***** Supplied records

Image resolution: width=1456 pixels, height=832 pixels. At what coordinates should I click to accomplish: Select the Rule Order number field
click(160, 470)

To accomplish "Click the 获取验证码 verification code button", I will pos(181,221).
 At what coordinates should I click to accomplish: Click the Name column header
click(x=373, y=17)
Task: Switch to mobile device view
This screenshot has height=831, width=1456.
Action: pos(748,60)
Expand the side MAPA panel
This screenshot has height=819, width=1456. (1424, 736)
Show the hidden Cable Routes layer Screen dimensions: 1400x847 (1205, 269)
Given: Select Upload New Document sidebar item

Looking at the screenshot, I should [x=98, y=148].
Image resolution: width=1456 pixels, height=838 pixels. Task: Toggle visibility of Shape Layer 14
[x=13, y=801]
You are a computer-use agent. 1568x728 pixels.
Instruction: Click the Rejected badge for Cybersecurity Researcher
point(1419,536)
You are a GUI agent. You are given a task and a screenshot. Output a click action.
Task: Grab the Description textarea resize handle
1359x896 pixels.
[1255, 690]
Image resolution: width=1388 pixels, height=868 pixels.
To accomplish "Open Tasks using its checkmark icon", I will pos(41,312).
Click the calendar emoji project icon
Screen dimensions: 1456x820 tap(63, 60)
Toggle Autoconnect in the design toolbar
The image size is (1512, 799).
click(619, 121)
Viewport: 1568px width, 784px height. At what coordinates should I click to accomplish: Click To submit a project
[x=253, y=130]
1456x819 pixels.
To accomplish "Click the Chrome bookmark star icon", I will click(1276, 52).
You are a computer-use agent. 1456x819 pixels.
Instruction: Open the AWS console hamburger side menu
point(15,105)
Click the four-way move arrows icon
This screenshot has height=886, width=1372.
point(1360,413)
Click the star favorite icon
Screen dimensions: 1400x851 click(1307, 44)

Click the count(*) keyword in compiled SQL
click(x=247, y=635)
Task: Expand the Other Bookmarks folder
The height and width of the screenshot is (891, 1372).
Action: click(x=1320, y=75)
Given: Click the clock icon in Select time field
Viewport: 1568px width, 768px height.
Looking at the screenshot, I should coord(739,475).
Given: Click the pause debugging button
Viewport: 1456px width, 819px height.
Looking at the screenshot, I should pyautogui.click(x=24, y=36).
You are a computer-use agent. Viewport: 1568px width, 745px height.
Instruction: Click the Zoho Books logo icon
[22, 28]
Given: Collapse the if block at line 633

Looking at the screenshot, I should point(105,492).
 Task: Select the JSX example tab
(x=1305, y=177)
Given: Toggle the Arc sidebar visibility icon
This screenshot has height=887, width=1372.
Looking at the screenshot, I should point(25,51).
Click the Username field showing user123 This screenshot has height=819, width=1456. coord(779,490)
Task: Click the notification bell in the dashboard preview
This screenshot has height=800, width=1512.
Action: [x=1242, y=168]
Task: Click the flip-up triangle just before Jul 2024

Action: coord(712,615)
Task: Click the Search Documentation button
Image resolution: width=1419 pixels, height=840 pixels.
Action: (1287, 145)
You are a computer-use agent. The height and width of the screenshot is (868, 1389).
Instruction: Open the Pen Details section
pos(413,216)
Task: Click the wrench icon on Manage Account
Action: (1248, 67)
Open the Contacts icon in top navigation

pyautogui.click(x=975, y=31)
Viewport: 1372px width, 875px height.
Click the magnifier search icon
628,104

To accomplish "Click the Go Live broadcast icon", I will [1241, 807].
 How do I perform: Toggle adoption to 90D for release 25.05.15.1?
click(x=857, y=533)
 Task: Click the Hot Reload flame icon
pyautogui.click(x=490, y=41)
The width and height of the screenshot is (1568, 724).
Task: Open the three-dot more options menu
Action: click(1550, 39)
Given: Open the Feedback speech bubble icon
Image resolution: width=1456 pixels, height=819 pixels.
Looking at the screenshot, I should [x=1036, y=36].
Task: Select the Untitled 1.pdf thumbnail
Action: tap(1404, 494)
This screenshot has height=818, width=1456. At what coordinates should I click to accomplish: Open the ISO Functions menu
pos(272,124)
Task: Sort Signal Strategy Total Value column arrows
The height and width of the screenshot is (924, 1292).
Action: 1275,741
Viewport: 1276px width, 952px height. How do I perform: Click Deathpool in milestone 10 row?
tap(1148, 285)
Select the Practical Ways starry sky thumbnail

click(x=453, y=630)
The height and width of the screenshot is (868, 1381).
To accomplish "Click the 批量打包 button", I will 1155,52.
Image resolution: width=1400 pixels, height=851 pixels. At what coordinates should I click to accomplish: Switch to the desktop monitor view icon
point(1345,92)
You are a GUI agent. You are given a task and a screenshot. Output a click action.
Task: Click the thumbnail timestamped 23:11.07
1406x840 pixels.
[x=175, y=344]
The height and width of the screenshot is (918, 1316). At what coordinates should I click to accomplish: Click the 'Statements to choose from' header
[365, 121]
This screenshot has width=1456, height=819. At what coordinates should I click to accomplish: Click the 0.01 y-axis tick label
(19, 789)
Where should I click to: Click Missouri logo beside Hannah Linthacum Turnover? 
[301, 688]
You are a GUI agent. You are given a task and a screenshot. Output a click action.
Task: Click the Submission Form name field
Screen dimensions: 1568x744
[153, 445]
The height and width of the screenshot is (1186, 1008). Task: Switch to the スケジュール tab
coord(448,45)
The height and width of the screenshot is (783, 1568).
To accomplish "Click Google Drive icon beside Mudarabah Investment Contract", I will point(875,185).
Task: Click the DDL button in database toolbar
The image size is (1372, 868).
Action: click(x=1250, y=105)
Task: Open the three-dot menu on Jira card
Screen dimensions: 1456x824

**********

*Problem to solve*
Word for word, every record must be given again.

*Expected answer*
Image resolution: width=1456 pixels, height=832 pixels. At what coordinates should I click to accomplish: Select the Rule Order number field
click(160, 470)

To accomplish "Click the 获取验证码 verification code button", I will pos(181,221).
 At what coordinates should I click to accomplish: Click the Name column header
click(x=373, y=17)
Task: Switch to mobile device view
This screenshot has height=831, width=1456.
Action: pos(748,60)
Expand the side MAPA panel
This screenshot has height=819, width=1456. (1424, 736)
Show the hidden Cable Routes layer Screen dimensions: 1400x847 (1205, 269)
Given: Select Upload New Document sidebar item

Looking at the screenshot, I should [x=98, y=148].
Image resolution: width=1456 pixels, height=838 pixels. Task: Toggle visibility of Shape Layer 14
[x=13, y=801]
You are a computer-use agent. 1568x728 pixels.
Instruction: Click the Rejected badge for Cybersecurity Researcher
point(1419,536)
You are a GUI agent. You are given a task and a screenshot. Output a click action.
Task: Grab the Description textarea resize handle
1359x896 pixels.
[1255, 690]
Image resolution: width=1388 pixels, height=868 pixels.
To accomplish "Open Tasks using its checkmark icon", I will pos(41,312).
Click the calendar emoji project icon
Screen dimensions: 1456x820 tap(63, 60)
Toggle Autoconnect in the design toolbar
The image size is (1512, 799).
click(619, 121)
Viewport: 1568px width, 784px height. At what coordinates should I click to accomplish: Click To submit a project
[x=253, y=130]
1456x819 pixels.
To accomplish "Click the Chrome bookmark star icon", I will click(1276, 52).
You are a computer-use agent. 1456x819 pixels.
Instruction: Open the AWS console hamburger side menu
point(15,105)
Click the four-way move arrows icon
This screenshot has height=886, width=1372.
point(1360,413)
Click the star favorite icon
Screen dimensions: 1400x851 click(1307, 44)

Click the count(*) keyword in compiled SQL
click(x=247, y=635)
Task: Expand the Other Bookmarks folder
The height and width of the screenshot is (891, 1372).
Action: click(x=1320, y=75)
Given: Click the clock icon in Select time field
Viewport: 1568px width, 768px height.
Looking at the screenshot, I should coord(739,475).
Given: Click the pause debugging button
Viewport: 1456px width, 819px height.
Looking at the screenshot, I should pyautogui.click(x=24, y=36).
You are a computer-use agent. Viewport: 1568px width, 745px height.
Instruction: Click the Zoho Books logo icon
[22, 28]
Given: Collapse the if block at line 633

Looking at the screenshot, I should point(105,492).
 Task: Select the JSX example tab
(x=1305, y=177)
Given: Toggle the Arc sidebar visibility icon
This screenshot has height=887, width=1372.
Looking at the screenshot, I should point(25,51).
Click the Username field showing user123 This screenshot has height=819, width=1456. coord(779,490)
Task: Click the notification bell in the dashboard preview
This screenshot has height=800, width=1512.
Action: [x=1242, y=168]
Task: Click the flip-up triangle just before Jul 2024

Action: coord(712,615)
Task: Click the Search Documentation button
Image resolution: width=1419 pixels, height=840 pixels.
Action: (1287, 145)
You are a computer-use agent. The height and width of the screenshot is (868, 1389).
Instruction: Open the Pen Details section
pos(413,216)
Task: Click the wrench icon on Manage Account
Action: (1248, 67)
Open the Contacts icon in top navigation

pyautogui.click(x=975, y=31)
Viewport: 1372px width, 875px height.
Click the magnifier search icon
628,104

To accomplish "Click the Go Live broadcast icon", I will [1241, 807].
 How do I perform: Toggle adoption to 90D for release 25.05.15.1?
click(x=857, y=533)
 Task: Click the Hot Reload flame icon
pyautogui.click(x=490, y=41)
The width and height of the screenshot is (1568, 724).
Task: Open the three-dot more options menu
Action: click(1550, 39)
Given: Open the Feedback speech bubble icon
Image resolution: width=1456 pixels, height=819 pixels.
Looking at the screenshot, I should [x=1036, y=36].
Task: Select the Untitled 1.pdf thumbnail
Action: tap(1404, 494)
This screenshot has height=818, width=1456. At what coordinates should I click to accomplish: Open the ISO Functions menu
pos(272,124)
Task: Sort Signal Strategy Total Value column arrows
The height and width of the screenshot is (924, 1292).
Action: 1275,741
Viewport: 1276px width, 952px height. How do I perform: Click Deathpool in milestone 10 row?
tap(1148, 285)
Select the Practical Ways starry sky thumbnail

click(x=453, y=630)
The height and width of the screenshot is (868, 1381).
To accomplish "Click the 批量打包 button", I will 1155,52.
Image resolution: width=1400 pixels, height=851 pixels. At what coordinates should I click to accomplish: Switch to the desktop monitor view icon
point(1345,92)
You are a GUI agent. You are given a task and a screenshot. Output a click action.
Task: Click the thumbnail timestamped 23:11.07
1406x840 pixels.
[x=175, y=344]
The height and width of the screenshot is (918, 1316). At what coordinates should I click to accomplish: Click the 'Statements to choose from' header
[365, 121]
This screenshot has width=1456, height=819. At what coordinates should I click to accomplish: Click the 0.01 y-axis tick label
(19, 789)
Where should I click to: Click Missouri logo beside Hannah Linthacum Turnover? 
[301, 688]
You are a GUI agent. You are given a task and a screenshot. Output a click action.
Task: Click the Submission Form name field
Screen dimensions: 1568x744
[153, 445]
The height and width of the screenshot is (1186, 1008). Task: Switch to the スケジュール tab
coord(448,45)
The height and width of the screenshot is (783, 1568).
To accomplish "Click Google Drive icon beside Mudarabah Investment Contract", I will point(875,185).
Task: Click the DDL button in database toolbar
The image size is (1372, 868).
Action: click(x=1250, y=105)
Task: Open the three-dot menu on Jira card
Screen dimensions: 1456x824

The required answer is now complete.